• REQUIREMENT: Each line from the one containing "At what coordinates" through the last line of the records is to be repeated exactly, with all pictures left out.

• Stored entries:
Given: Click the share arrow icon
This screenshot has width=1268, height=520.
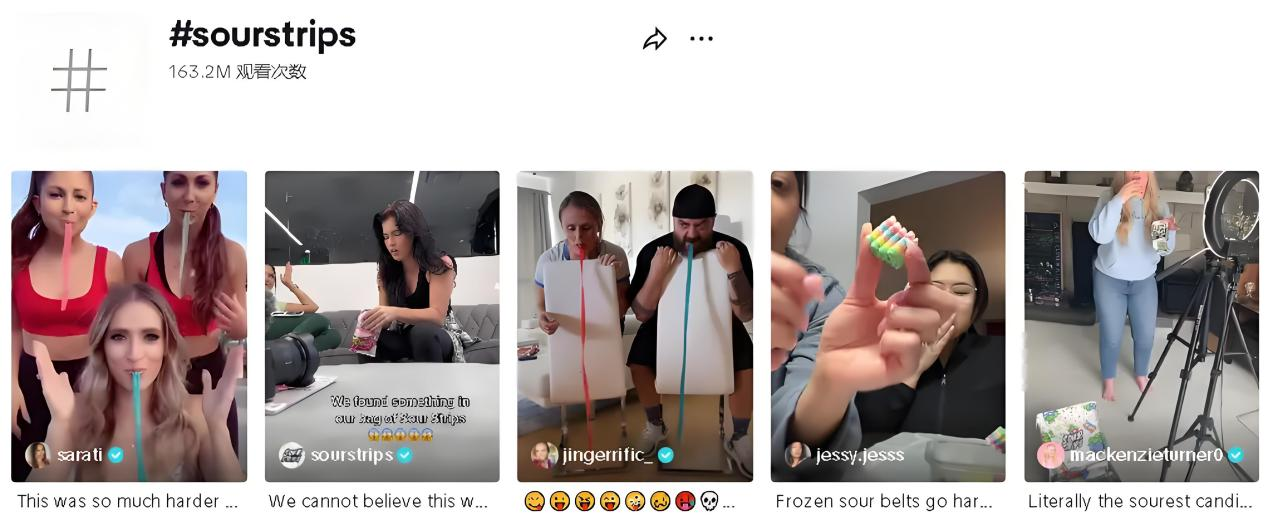Looking at the screenshot, I should click(x=654, y=40).
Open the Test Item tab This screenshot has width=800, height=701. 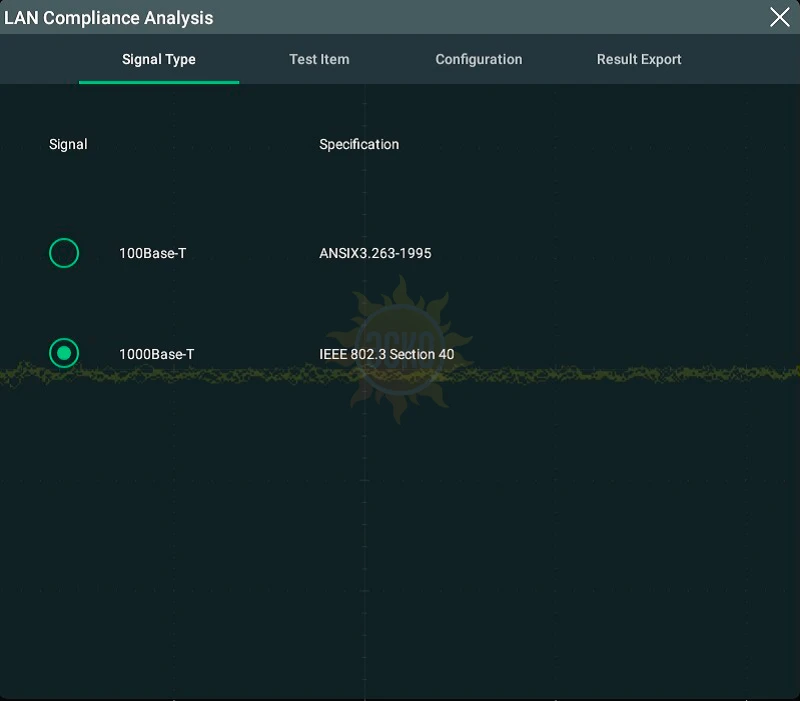(319, 59)
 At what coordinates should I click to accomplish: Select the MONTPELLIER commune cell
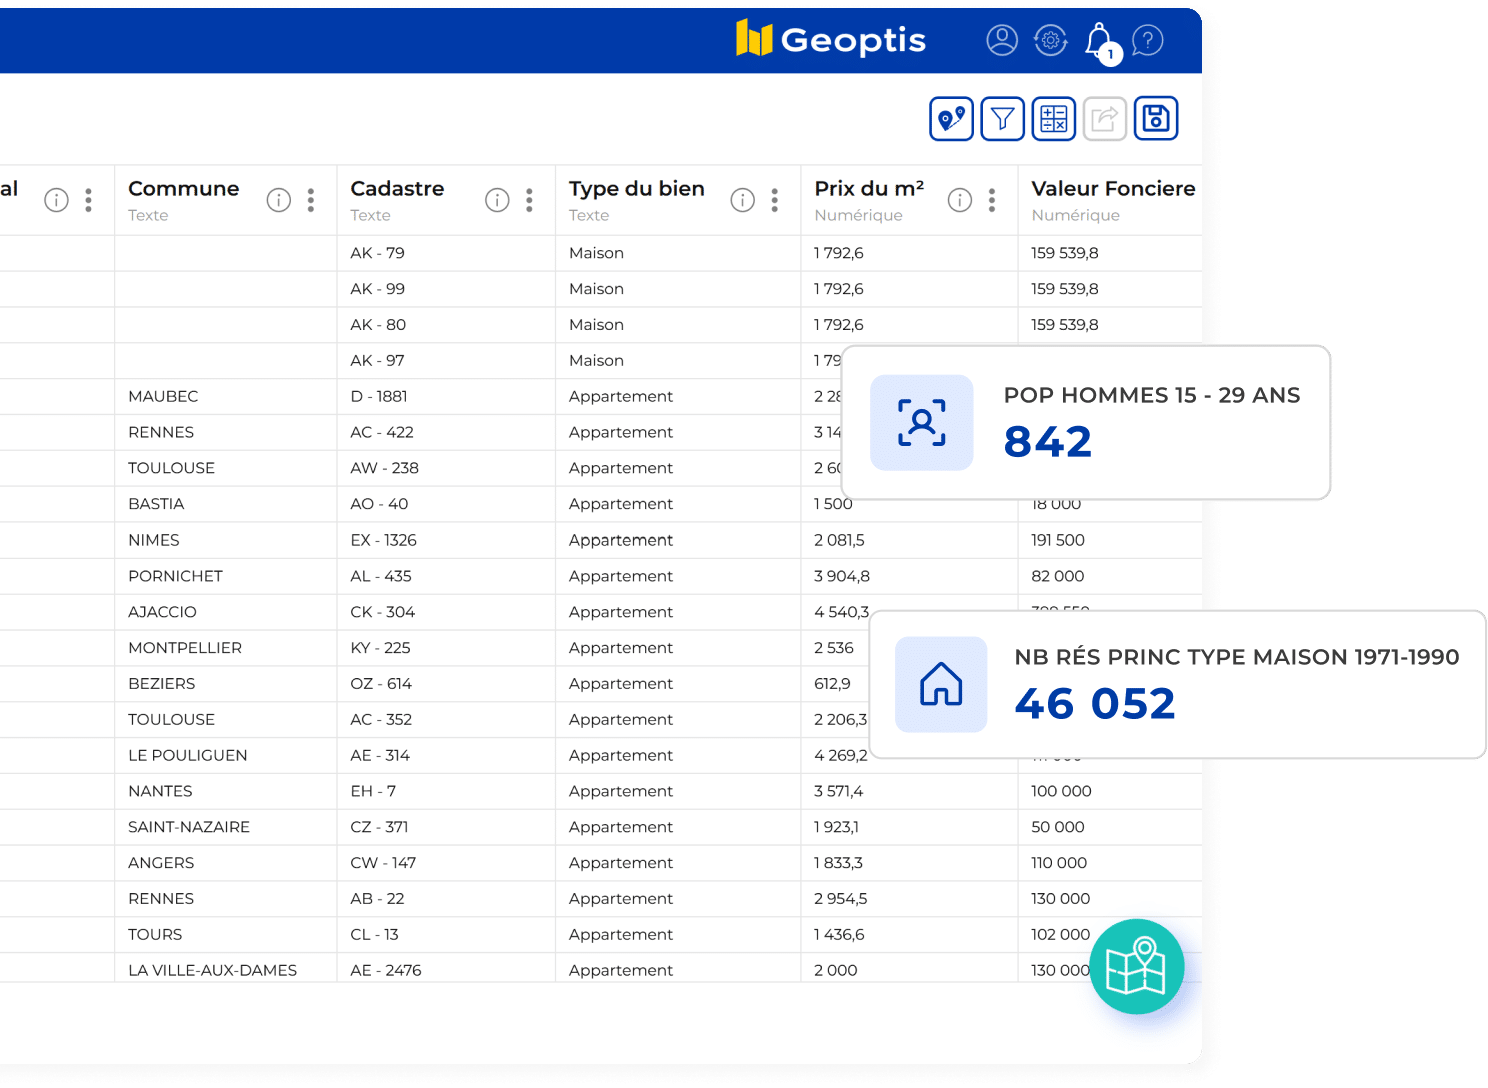(185, 648)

• ANSWER:
 At what coordinates should I click to accomplish: Select the MONTPELLIER commune cell
(185, 648)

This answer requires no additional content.